Georgian service members’ team claims Invictus Games gold

Members of Georgia’s sitting volleyball team celebrate their tournament title. Photo: Georgia’s Defence Ministry press office., 23 Oct 2018 - 17:07, Tbilisi,Georgia

Georgian service members are back-to-back champions of the international Invictus Games competition after taking the gold medal in sitting volleyball in Sydney earlier today.

The group of injured and wounded troops added to their 2017 achievement by claiming the championship with a win in the final over the United Kingdom.

For Georgia the 2-0 victory followed a semifinal success against Estonia, also held today.

See highlights of the final between Georgia and the United Kingdom:


The team also overcame Germany in the quarterfinal on Monday, as well as Romania earlier in the competition.

Their performance in the final had a high-profile support from their homeland, with the Minister of Defence of Georgia Levan Izoria watching the match alongside Chief of General Staff of the Armed Forces Major General Vladimer Chachibaia.

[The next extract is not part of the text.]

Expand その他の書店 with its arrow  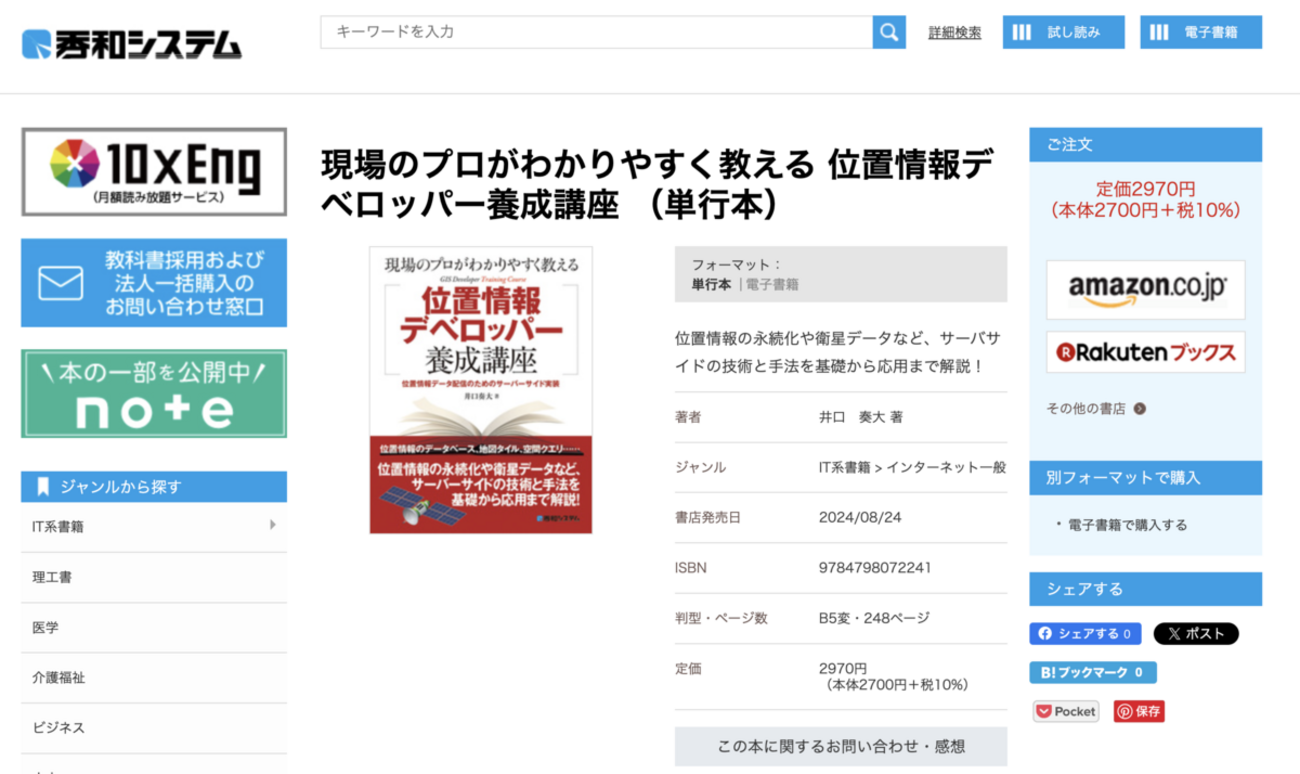pyautogui.click(x=1139, y=408)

The civilian and military commanders also phoned in the victorious athletes following the conclusion of the final game to offer congratulations.

Featuring 15 athletes, the overall Georgian team is taking part in the games for the fourth time, with support from the Ministry of Defence of Georgia.

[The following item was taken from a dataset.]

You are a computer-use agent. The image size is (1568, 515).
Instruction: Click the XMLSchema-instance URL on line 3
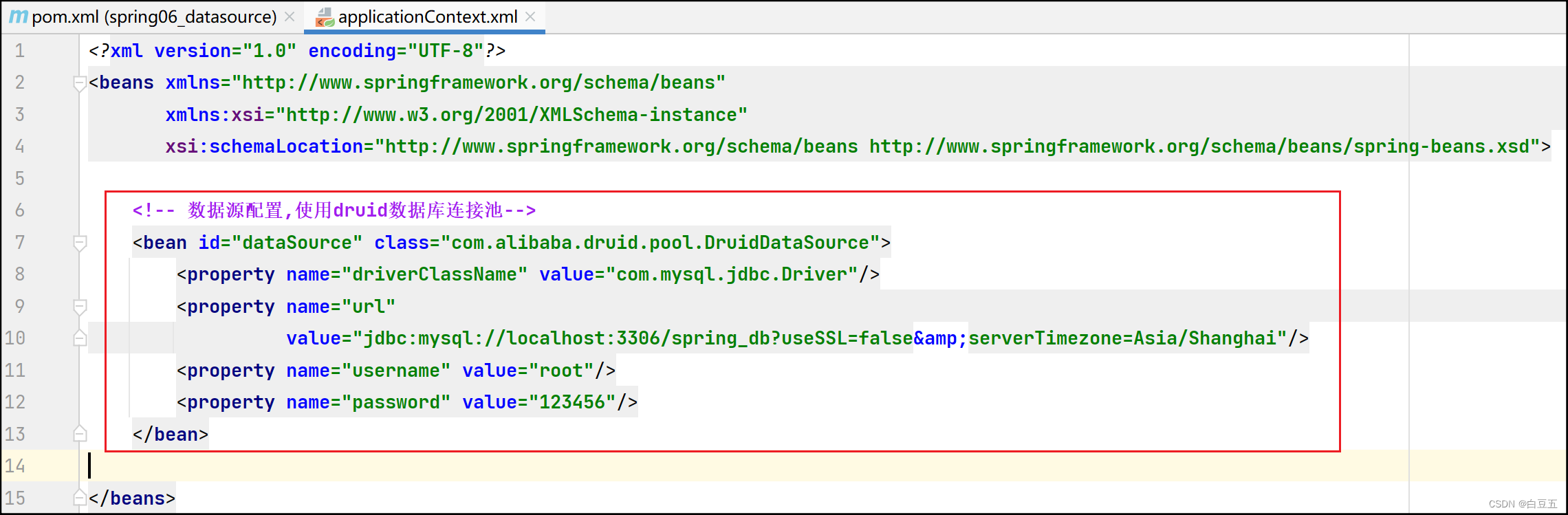(x=516, y=115)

Chief of General Staff Maj Gen Chachibaia (right) and Defence Minister Levan Izoria (second from right) watch a broadcast of the celebration in Tbilisi. Photo: Georgia’s Defence Ministry press office.

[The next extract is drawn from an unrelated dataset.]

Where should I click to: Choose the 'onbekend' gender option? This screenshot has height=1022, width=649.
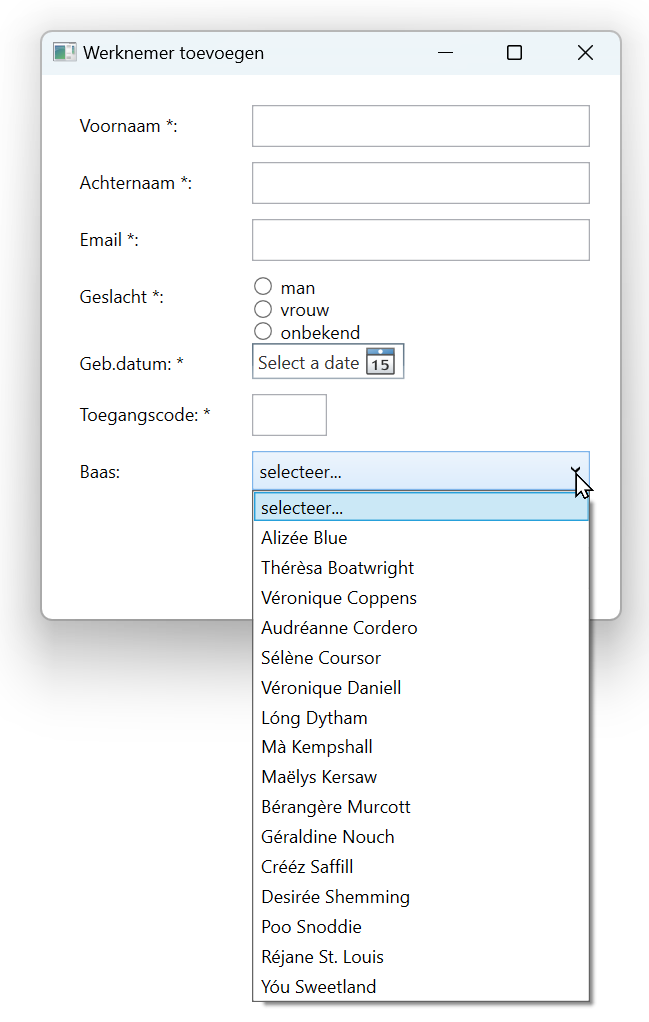click(263, 331)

They are taking part in seven sporting disciplines including archery, rallying and swimming.

Held in the Austrialian city, Invictus Games is marking its fourth edition between October 20-27, with the slogan Game on Down Under.

Organised under the patronage of Prince Harry, Duke of Sussex, the tournament involves 500 competitors from 18 countries.

The participants engage in a range of sporting disciplines to celebrate the physical and mental resilience of troops who sustained injuries during their service.